Hybrid approaches, which combine open surgical access with endovascular techniques, have shown increasing utility in the management of anatomically complex CAAs. Although reports of hybrid repair specifically for CAAs are limited, hybrid approaches have been increasingly applied to a variety of vascular anomalies, such as peripheral artery occlusive disease and thoracoabdominal aortic aneurysms. These procedures have demonstrated high technical success rates and are considered effective alternatives in selected cases [16,17]. Case reports and small series suggest that hybrid techniques can address the limitations of purely endovascular approaches by enabling precise access and control in challenging anatomical scenarios [9,10]. While promising, its long-term durability, particularly with covered stents, requires further investigation [18]. Additionally, these approaches require specialized expertise and resources, limiting their availability to high-volume centers.

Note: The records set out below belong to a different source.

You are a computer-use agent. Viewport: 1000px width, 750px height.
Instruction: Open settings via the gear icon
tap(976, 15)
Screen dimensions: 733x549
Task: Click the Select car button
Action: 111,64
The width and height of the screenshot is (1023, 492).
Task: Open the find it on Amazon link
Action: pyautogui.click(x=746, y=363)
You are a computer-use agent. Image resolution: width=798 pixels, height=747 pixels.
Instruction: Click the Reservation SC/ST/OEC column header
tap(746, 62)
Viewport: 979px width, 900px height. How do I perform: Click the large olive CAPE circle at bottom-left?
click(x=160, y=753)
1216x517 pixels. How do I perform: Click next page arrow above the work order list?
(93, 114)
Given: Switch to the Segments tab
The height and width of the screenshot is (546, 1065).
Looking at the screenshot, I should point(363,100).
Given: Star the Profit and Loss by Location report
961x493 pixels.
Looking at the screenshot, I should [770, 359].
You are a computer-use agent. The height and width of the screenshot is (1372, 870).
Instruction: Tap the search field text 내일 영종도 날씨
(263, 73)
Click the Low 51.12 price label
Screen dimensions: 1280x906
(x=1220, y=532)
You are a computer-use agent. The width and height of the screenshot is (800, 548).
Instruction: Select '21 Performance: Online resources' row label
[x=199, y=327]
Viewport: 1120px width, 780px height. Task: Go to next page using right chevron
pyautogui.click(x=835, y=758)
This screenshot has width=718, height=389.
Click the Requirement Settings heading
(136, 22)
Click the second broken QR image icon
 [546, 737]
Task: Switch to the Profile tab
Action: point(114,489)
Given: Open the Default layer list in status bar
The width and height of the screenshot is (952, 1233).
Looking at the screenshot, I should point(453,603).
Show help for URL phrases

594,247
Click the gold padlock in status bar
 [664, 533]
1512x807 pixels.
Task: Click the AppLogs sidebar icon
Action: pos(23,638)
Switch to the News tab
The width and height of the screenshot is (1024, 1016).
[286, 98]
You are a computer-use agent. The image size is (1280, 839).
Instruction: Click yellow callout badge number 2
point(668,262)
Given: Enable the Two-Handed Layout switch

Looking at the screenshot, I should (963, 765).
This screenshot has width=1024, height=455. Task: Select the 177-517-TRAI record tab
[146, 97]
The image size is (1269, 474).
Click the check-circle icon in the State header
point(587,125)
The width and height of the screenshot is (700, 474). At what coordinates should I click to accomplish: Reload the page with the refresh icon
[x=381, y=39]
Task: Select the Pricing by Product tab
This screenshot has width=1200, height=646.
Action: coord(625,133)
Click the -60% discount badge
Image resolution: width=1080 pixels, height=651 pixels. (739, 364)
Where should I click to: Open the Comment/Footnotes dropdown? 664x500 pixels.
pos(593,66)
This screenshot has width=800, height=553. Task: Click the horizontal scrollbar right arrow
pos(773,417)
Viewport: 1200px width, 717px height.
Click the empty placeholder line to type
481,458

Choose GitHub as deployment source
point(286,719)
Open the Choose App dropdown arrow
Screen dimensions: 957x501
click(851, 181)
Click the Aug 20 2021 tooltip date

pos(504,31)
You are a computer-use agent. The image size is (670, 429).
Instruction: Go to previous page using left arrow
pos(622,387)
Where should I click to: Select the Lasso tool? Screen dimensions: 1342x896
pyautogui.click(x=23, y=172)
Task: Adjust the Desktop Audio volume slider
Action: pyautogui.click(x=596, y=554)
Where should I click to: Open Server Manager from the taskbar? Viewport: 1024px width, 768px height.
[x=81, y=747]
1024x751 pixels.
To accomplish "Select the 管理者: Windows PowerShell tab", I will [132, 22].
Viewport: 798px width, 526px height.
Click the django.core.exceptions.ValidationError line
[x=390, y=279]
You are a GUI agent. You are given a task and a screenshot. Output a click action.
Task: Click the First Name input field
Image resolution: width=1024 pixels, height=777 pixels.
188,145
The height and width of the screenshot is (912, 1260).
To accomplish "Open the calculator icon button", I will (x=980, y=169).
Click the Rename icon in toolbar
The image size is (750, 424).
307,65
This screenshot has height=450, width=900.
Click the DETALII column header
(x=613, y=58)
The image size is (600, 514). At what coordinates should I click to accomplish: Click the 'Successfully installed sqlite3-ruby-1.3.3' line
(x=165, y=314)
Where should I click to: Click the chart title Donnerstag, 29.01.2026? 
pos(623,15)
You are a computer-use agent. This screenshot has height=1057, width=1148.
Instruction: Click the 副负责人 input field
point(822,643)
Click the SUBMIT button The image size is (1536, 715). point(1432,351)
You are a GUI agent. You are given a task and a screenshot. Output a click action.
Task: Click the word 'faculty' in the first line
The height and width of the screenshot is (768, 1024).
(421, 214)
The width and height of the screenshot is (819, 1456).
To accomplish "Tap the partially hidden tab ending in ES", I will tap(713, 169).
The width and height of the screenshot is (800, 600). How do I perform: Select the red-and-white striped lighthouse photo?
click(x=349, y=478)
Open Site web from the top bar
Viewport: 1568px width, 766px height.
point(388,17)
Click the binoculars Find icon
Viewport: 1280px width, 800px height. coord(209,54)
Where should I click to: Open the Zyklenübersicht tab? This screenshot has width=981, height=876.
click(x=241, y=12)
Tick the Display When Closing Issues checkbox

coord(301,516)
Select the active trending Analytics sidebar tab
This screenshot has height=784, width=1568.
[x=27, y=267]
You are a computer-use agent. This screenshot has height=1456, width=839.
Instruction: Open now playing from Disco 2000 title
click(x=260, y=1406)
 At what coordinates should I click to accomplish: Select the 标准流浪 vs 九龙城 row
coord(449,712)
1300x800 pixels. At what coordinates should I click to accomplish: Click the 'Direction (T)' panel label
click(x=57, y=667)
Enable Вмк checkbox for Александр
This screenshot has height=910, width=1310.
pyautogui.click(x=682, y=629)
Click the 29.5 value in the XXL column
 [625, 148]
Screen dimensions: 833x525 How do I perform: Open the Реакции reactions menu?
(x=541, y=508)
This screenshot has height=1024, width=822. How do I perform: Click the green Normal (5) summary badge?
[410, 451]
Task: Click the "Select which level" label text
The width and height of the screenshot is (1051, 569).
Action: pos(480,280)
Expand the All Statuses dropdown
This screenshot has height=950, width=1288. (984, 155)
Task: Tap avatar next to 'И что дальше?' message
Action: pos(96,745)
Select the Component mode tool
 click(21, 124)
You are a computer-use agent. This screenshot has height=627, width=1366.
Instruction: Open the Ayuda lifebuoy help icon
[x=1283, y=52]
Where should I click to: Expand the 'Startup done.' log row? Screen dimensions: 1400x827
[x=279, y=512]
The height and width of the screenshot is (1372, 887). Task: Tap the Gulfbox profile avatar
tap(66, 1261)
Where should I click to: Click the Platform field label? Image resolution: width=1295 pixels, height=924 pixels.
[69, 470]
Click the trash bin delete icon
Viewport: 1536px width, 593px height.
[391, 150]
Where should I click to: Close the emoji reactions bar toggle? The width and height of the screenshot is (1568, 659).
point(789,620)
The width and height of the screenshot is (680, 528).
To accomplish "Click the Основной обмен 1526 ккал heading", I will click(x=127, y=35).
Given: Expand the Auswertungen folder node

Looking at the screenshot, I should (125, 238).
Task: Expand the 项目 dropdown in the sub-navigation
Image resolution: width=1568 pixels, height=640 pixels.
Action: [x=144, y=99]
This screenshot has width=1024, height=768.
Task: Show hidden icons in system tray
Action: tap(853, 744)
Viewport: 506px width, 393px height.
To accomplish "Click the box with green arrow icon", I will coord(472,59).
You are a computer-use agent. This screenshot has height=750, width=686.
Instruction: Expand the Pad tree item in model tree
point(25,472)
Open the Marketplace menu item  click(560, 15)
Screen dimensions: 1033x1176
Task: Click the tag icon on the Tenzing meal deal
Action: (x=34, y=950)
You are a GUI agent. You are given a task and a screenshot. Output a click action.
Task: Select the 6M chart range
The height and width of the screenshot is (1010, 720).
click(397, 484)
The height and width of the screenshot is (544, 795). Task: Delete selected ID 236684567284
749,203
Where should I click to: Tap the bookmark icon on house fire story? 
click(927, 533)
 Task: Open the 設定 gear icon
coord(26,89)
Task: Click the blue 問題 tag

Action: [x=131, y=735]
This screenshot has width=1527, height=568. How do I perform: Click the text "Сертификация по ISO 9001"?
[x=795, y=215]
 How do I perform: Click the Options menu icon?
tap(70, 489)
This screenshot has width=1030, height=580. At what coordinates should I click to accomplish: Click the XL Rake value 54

Despite advancements, the long-term outcomes of hybrid repair and covered stents remain under-reported. Longitudinal studies are needed to evaluate the durability of these interventions [12]. Sharing detailed case reports, such as ours, contributes to the growing body of evidence supporting hybrid techniques as a valuable addition to the therapeutic arsenal for CAA management.
4. Conclusion
This case report details a successful hybrid approach to repairing a complex CAA in an 82-year-old male patient in whom initial endovascular intervention failed due to anatomical challenges. The hybrid approach, combining open surgical access with endovascular techniques, allowed for complete aneurysm exclusion and maintained the patency of the hepatic and splenic arteries. This report highlights the value of hybrid repair in complex CAA cases as a safer alternative to purely endovascular or open surgical approaches.
Author contribution
Kwangjin Lee: Study concept and design, drafting of the manuscript, writing, and critical revision of the manuscript.
Sungsin Cho: Literature review.
Jin Hyun Joh: Supervision, critical revision, and final approval of the manuscript.
Consent
Written informed consent was obtained from the patient for the publication of this case report and the accompanying images. A copy of the written consent is available for review by the Editor-in-Chief of this journal upon request.
Ethical approval
Ethical approval was not applicable to this study, as our institution's IRB committee at Kangwon National University does not mandate approval for reporting individual cases or case series.
Guarantor
Jin Hyun Joh.
Research registration number
Not applicable to this case report.
Funding
This research did not receive any specific grants from funding agencies in the public, commercial, or not-for-profit sectors.
Conflict of interest statement
The authors have no conflicts of interest to declare.